Instance 1 recovered, but instance 3 did not have enough physical capacity after the Longhorn volume expansion. So I mounted an unused disk on node 3 and added it as a Longhorn disk. After that, instance 3 also recovered, and the three-replica setup could be restored.

7. Replication slots and WAL

Since the incident started with WAL growth, I checked replication slots and WAL state after recovery. If an unnecessary slot keeps WAL from being removed, the same kind of disk pressure can happen again.

8. Application CNPG Endpoint Check

At the end, I checked whether the application was pointing to the writable primary endpoint, not a read-only replica. Connection success alone was not enough. I had to confirm that both SELECT and INSERT worked through the intended path.

Check Order

After this incident, I started separating the state shown by the operator from the actual cause a bit more carefully.

CloudNativePG and Longhorn both automate many things. But during recovery, I had to separate "a resource exists" from "the operator can adopt that resource again as a normal candidate."

In a similar situation, I would check things in this order.

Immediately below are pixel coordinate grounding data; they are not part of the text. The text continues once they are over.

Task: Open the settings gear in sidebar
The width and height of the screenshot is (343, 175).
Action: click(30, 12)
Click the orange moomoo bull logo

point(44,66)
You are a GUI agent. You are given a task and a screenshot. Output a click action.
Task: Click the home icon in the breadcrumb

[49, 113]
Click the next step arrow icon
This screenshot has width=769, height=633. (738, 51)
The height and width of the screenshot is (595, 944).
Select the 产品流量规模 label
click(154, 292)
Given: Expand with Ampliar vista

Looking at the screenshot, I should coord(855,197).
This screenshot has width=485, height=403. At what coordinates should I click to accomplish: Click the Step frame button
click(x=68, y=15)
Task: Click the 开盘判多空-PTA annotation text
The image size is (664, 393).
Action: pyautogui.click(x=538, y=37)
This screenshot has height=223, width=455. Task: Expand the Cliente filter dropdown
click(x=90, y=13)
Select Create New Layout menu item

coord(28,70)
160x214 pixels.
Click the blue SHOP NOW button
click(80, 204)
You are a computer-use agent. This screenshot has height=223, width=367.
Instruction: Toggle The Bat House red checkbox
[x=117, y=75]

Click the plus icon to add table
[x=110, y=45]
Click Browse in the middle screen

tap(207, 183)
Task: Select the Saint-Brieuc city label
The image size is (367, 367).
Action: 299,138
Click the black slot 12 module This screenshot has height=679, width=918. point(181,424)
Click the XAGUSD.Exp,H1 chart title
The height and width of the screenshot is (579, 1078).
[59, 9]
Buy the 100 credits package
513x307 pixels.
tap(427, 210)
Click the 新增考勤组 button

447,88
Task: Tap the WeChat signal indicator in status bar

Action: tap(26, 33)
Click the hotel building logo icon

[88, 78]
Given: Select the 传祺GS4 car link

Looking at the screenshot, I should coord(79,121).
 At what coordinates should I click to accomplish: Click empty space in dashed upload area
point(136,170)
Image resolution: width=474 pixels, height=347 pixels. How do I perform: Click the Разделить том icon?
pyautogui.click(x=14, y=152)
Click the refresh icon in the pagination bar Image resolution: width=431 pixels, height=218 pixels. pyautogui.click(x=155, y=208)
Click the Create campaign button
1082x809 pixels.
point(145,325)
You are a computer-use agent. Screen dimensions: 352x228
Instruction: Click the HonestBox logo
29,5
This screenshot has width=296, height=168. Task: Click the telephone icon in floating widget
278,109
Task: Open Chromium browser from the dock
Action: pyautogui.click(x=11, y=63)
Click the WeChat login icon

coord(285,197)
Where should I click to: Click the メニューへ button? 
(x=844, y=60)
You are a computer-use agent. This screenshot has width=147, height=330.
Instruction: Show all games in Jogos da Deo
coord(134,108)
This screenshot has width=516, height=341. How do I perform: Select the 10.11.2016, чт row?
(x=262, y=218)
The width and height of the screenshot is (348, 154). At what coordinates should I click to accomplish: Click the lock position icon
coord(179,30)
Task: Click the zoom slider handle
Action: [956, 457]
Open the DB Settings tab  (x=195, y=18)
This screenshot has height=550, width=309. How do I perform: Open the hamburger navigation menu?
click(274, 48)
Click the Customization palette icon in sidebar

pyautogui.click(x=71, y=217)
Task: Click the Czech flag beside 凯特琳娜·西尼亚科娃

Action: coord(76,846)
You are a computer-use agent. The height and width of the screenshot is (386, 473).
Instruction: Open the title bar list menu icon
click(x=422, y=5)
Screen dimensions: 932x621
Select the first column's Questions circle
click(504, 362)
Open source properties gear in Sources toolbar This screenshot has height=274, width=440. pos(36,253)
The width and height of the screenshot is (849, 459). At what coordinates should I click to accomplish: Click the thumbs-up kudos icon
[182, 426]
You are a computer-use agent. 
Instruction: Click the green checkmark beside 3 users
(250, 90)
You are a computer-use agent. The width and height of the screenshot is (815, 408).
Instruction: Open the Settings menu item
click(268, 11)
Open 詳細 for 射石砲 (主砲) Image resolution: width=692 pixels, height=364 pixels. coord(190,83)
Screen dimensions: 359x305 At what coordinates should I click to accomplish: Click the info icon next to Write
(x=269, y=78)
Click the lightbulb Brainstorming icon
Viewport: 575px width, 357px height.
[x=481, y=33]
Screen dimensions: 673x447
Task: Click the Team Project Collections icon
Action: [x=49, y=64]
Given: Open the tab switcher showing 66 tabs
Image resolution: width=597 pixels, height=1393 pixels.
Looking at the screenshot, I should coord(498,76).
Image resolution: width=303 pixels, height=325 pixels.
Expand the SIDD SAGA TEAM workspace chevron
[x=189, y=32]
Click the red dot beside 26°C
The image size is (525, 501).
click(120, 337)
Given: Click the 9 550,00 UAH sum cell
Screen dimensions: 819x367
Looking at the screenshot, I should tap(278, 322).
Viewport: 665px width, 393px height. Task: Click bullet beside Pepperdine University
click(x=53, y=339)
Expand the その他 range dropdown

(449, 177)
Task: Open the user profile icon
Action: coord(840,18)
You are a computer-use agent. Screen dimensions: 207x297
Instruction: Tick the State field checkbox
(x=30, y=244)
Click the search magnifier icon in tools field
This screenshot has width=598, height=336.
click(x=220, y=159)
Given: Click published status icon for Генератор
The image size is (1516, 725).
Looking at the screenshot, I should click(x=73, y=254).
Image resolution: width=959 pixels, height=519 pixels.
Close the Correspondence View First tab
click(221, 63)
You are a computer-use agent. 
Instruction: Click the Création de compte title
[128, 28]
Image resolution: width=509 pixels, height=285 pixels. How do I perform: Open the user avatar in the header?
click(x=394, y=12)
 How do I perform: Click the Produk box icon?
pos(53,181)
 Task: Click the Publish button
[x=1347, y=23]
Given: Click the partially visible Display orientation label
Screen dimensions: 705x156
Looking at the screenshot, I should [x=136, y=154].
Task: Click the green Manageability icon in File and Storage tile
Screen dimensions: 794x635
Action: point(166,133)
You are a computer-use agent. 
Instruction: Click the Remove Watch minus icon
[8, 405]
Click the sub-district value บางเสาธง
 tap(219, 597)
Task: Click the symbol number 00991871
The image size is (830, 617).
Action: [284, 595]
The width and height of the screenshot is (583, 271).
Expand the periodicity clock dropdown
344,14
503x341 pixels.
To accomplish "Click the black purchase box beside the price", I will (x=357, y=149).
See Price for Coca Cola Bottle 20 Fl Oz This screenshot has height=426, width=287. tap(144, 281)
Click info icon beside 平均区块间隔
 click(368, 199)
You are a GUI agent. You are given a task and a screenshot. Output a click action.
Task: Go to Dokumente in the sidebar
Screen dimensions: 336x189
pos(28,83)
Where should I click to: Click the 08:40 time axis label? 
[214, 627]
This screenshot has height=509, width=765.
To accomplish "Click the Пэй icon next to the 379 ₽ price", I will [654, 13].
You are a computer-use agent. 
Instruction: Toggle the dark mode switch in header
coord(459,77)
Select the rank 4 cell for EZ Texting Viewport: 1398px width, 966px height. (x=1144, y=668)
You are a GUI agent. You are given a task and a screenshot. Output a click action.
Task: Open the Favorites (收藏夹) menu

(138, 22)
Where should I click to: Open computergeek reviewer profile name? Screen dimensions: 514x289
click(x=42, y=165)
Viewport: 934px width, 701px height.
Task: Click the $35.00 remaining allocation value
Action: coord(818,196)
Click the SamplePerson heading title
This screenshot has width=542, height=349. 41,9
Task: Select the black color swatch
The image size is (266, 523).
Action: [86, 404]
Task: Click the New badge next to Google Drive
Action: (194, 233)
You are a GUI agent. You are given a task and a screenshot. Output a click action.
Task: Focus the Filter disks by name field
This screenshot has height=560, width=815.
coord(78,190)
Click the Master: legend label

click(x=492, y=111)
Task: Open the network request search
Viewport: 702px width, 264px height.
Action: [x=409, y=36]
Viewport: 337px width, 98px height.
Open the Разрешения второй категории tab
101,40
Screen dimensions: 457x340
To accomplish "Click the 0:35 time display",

Read the CNPG status messages.
Check whether there is WAL growth or a low-disk condition.
Check Kubernetes events and PVC state together.
Check Longhorn replica, share-manager, and volume scheduling state.
If needed, go down to the node and check the actual device and mount state.
Check whether system processes such as multipathd can conflict with Longhorn device management.
After recovery, check replication slots and WAL cleanup state.
Check whether the CNPG RW/RO service endpoint matches the application configuration.
Then check whether PostgreSQL-level recovery is needed.

Takeaway

After this incident, when a database instance looks abnormal, I check storage and node state together instead of looking only at the database.

In this case, WAL growth, Longhorn replicas, CNPG reconciliation, PVC state, mount errors, multipathd, and replication slots looked like separate clues at first. But they were connected inside one recovery flow.

In short, simply starting the Pod again did not solve the whole problem. I had to make the conditions where the operator could see the system as normal again.